Finally, the prosecutor noted that on September 10, 2012, the reporter’s transcript
indicated that Prospective Juror No. 4 was “missing from the panel. I’ve had a prior trial
where I didn’t pay attention to that fact, and that juror in my other case was late almost
every single day, which made the rest of the jurors upset, and he ended up being the one
that hung the jury in that other case. [¶] So because of that, I always try to pay attention
to if a juror is late or missing when all other juror members are present. I think that it can
show their attitude towards the court and the case, and I wanted to make sure that we had
a jury that was paying attention, that took it seriously, and that coming to court on time
was a priority to the jurors, and he was late that one day.”
The court responded: “Very well. The court is satisfied, based on Ms. Forsberg’s
articulation this morning, that there was a non-cognizable class justification for Ms.

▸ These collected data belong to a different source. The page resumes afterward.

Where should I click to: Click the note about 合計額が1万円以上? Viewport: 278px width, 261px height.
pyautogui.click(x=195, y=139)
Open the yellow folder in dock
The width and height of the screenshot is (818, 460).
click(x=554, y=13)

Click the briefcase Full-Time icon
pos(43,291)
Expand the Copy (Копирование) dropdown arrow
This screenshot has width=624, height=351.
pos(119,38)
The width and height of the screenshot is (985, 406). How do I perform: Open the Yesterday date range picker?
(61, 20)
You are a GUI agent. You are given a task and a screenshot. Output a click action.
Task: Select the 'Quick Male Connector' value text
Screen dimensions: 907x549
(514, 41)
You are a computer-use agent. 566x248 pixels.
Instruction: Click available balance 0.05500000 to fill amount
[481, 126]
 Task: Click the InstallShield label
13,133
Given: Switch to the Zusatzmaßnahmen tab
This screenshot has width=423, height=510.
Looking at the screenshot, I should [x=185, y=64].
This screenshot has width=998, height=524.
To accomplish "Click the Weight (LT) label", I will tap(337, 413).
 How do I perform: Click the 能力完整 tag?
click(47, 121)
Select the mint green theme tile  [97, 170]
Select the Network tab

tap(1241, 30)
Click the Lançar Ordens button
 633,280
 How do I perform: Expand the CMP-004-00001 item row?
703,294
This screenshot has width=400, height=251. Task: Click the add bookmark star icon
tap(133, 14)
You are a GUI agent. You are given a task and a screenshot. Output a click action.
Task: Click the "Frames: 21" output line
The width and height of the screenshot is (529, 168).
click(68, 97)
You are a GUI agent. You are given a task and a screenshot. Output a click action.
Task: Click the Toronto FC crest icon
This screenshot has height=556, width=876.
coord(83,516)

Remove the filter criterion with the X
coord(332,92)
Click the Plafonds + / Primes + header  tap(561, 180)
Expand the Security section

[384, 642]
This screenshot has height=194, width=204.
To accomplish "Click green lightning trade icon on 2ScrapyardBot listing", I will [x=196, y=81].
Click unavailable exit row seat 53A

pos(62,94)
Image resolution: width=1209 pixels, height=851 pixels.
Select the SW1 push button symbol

Forsberg’s exercise of the peremptory challenge with respect to the juror in question,
Juror No. 4. [¶] Consequently, the court believes and is holding that, as I just indicated,
the exercise of the peremptory challenge conforms with the lawful exercise of such
challenges, the Batson-Wheeler motion as to both Jurors No. 4 and 10 is found to be
appropriate, and the Batson-Wheeler motion is respectfully denied.”
Defense counsel then addressed the court: “I went through the transcripts. I went
through my notes. Even after doing that, I have no specific recollection as to Juror No. 4.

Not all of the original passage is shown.